◆ The records ◆

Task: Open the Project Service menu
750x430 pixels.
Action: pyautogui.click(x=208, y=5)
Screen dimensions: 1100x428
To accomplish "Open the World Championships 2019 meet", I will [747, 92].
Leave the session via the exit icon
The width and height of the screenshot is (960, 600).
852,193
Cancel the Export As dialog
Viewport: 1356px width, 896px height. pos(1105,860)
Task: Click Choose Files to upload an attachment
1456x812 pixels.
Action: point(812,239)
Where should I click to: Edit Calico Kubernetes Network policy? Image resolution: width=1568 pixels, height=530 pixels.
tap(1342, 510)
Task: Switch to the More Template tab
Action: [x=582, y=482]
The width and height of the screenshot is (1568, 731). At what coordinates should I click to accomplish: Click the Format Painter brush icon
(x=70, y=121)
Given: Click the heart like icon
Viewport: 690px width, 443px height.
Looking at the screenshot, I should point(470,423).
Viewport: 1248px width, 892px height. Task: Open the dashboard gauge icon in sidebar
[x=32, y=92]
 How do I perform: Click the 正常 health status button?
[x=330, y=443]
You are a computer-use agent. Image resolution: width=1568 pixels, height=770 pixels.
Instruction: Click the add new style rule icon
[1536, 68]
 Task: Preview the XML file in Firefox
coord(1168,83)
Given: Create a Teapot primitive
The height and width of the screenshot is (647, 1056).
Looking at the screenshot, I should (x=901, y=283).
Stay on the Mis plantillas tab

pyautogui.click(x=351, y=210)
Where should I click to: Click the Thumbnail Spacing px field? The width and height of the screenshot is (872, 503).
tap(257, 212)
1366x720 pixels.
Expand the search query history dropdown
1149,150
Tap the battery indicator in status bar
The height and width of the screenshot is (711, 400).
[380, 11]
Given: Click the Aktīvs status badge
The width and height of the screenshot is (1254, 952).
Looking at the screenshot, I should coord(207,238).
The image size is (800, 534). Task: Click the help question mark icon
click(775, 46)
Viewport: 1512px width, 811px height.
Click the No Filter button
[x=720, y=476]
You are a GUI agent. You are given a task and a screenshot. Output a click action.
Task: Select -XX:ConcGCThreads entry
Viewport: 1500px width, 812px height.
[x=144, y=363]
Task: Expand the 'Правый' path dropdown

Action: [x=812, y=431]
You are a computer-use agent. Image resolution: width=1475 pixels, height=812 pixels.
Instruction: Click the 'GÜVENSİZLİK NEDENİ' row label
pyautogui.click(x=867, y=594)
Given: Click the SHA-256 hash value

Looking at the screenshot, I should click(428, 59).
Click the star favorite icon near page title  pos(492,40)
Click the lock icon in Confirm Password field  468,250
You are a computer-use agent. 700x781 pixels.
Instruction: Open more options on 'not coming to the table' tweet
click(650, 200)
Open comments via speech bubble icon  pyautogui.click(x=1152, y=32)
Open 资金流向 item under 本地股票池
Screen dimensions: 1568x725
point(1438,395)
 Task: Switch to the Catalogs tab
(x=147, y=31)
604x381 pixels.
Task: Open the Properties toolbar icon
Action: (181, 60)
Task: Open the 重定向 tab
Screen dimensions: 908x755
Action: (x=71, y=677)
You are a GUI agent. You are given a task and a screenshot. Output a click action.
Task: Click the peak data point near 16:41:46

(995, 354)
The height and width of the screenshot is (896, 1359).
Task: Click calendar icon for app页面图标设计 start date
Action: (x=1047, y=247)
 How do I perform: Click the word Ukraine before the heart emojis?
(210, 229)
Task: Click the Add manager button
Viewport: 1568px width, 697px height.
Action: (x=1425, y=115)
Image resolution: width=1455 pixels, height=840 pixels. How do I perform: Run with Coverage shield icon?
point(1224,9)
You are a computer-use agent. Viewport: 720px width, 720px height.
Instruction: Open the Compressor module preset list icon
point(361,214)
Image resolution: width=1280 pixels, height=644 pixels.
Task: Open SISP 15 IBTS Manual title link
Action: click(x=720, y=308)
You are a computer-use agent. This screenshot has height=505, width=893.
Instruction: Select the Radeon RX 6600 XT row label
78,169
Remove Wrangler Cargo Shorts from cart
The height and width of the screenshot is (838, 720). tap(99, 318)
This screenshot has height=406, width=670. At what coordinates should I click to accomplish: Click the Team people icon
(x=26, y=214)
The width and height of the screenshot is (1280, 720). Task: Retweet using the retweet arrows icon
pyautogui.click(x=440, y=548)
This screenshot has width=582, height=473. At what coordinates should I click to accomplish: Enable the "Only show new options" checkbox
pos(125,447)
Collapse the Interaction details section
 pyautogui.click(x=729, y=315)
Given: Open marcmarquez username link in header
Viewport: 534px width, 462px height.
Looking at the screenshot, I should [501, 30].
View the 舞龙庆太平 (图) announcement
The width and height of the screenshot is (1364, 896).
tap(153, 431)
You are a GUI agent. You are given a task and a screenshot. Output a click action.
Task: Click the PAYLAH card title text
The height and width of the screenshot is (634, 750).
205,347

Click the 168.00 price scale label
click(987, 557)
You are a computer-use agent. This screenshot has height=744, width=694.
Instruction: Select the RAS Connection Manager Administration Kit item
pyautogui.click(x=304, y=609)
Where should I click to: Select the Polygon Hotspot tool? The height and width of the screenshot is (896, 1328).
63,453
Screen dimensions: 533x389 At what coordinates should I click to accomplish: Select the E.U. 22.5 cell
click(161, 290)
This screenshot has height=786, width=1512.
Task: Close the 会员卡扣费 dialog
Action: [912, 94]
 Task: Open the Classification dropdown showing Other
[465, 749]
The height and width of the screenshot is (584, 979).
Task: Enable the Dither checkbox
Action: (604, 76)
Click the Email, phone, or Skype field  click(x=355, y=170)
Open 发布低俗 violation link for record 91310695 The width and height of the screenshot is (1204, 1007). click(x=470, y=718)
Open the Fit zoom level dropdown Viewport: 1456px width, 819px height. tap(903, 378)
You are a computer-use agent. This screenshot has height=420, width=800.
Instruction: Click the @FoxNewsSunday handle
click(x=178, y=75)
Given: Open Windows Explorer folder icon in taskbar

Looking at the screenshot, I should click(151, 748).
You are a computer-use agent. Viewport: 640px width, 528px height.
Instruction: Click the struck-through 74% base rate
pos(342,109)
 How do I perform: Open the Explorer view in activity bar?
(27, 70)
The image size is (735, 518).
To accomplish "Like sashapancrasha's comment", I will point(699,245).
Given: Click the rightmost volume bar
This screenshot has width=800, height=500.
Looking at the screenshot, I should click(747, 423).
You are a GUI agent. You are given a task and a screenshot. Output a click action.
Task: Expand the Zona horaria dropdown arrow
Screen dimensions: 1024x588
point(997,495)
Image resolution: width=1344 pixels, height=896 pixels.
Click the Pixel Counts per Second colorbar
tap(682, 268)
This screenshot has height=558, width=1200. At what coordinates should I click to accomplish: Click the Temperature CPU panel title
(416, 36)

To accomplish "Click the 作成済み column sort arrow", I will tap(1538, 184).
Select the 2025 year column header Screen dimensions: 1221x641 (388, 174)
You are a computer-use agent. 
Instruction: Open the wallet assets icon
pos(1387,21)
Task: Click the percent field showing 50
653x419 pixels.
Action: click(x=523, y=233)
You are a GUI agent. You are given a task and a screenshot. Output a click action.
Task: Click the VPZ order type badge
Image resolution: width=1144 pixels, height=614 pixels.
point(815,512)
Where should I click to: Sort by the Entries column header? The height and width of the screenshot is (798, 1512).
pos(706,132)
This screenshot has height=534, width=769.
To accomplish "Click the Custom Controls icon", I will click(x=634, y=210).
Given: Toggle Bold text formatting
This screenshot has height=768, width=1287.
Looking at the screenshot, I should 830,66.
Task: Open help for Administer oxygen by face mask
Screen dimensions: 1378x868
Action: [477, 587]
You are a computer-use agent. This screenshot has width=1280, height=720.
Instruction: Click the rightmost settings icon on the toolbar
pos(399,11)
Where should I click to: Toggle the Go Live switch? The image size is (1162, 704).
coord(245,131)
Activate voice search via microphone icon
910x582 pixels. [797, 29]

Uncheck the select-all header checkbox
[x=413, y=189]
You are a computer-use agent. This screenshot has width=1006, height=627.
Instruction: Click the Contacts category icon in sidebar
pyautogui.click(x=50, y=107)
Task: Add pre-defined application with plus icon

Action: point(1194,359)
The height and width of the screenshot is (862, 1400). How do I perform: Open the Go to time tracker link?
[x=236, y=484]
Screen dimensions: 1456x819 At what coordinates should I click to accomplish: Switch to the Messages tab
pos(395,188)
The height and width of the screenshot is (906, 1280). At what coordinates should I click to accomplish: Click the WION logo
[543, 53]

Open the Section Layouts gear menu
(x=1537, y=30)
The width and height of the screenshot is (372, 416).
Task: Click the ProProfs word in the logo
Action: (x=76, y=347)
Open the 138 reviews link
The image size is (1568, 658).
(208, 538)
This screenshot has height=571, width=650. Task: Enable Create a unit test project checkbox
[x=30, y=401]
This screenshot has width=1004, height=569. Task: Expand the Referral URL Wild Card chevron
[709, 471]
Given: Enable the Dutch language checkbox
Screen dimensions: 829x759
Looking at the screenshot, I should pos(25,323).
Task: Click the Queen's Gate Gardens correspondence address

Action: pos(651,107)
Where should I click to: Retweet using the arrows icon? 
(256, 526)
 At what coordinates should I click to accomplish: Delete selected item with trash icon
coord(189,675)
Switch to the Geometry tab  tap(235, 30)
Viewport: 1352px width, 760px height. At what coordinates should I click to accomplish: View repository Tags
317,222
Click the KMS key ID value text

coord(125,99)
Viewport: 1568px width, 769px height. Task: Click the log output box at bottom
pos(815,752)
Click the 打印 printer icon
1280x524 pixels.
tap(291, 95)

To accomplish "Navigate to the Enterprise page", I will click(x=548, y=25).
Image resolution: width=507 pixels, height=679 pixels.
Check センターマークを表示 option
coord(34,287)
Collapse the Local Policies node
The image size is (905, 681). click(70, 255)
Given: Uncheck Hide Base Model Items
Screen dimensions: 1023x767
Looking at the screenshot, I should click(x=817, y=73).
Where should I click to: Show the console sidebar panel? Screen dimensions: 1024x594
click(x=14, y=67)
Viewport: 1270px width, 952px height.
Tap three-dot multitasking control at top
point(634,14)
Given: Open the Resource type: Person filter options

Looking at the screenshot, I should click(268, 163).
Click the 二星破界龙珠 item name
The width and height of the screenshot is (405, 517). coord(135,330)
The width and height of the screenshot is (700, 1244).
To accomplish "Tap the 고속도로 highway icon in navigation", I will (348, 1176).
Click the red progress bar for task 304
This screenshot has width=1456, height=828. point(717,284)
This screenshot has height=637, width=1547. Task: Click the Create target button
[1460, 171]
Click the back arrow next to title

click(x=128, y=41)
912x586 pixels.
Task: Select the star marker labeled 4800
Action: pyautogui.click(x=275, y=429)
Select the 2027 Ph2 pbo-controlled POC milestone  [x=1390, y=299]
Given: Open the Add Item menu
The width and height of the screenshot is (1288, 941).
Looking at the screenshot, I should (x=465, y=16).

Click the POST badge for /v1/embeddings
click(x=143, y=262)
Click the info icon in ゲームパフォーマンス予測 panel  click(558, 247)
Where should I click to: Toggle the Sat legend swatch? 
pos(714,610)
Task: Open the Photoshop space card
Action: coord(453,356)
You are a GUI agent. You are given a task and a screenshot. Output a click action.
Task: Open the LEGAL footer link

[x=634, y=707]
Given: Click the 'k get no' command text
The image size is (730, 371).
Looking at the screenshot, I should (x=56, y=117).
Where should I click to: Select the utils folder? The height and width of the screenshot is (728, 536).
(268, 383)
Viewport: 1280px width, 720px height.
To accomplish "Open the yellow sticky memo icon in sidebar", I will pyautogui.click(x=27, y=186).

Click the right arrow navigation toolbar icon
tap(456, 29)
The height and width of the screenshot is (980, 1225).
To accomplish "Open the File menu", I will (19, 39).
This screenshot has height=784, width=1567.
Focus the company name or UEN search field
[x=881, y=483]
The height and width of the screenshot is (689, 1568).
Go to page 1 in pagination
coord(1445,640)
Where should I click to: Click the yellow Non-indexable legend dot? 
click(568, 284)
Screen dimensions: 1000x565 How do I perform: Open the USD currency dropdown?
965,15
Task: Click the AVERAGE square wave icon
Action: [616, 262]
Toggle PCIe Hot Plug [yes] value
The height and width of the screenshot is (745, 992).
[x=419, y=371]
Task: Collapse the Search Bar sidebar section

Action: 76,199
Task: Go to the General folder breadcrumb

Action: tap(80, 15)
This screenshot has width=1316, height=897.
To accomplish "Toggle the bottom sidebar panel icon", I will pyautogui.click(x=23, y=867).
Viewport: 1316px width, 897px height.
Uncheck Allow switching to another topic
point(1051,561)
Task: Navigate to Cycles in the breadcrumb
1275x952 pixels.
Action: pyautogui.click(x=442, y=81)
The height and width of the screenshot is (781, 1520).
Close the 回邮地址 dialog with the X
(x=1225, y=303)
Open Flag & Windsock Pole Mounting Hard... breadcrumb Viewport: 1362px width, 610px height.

◆ Goal ◆
Copy out the entries between the line holding "Task: Click the Queen's" and the line holding "click(x=143, y=262)", inclusive, word for word.

◆ Final answer ◆
Task: Click the Queen's Gate Gardens correspondence address

Action: pos(651,107)
Where should I click to: Retweet using the arrows icon? 
(256, 526)
 At what coordinates should I click to accomplish: Delete selected item with trash icon
coord(189,675)
Switch to the Geometry tab  tap(235, 30)
Viewport: 1352px width, 760px height. At what coordinates should I click to accomplish: View repository Tags
317,222
Click the KMS key ID value text

coord(125,99)
Viewport: 1568px width, 769px height. Task: Click the log output box at bottom
pos(815,752)
Click the 打印 printer icon
1280x524 pixels.
tap(291, 95)

To accomplish "Navigate to the Enterprise page", I will click(x=548, y=25).
Image resolution: width=507 pixels, height=679 pixels.
Check センターマークを表示 option
coord(34,287)
Collapse the Local Policies node
The image size is (905, 681). click(70, 255)
Given: Uncheck Hide Base Model Items
Screen dimensions: 1023x767
Looking at the screenshot, I should click(x=817, y=73).
Where should I click to: Show the console sidebar panel? Screen dimensions: 1024x594
click(x=14, y=67)
Viewport: 1270px width, 952px height.
Tap three-dot multitasking control at top
point(634,14)
Given: Open the Resource type: Person filter options

Looking at the screenshot, I should click(268, 163).
Click the 二星破界龙珠 item name
The width and height of the screenshot is (405, 517). coord(135,330)
The width and height of the screenshot is (700, 1244).
To accomplish "Tap the 고속도로 highway icon in navigation", I will (348, 1176).
Click the red progress bar for task 304
This screenshot has width=1456, height=828. point(717,284)
This screenshot has height=637, width=1547. Task: Click the Create target button
[1460, 171]
Click the back arrow next to title

click(x=128, y=41)
912x586 pixels.
Task: Select the star marker labeled 4800
Action: pyautogui.click(x=275, y=429)
Select the 2027 Ph2 pbo-controlled POC milestone  [x=1390, y=299]
Given: Open the Add Item menu
The width and height of the screenshot is (1288, 941).
Looking at the screenshot, I should (x=465, y=16).

Click the POST badge for /v1/embeddings
click(x=143, y=262)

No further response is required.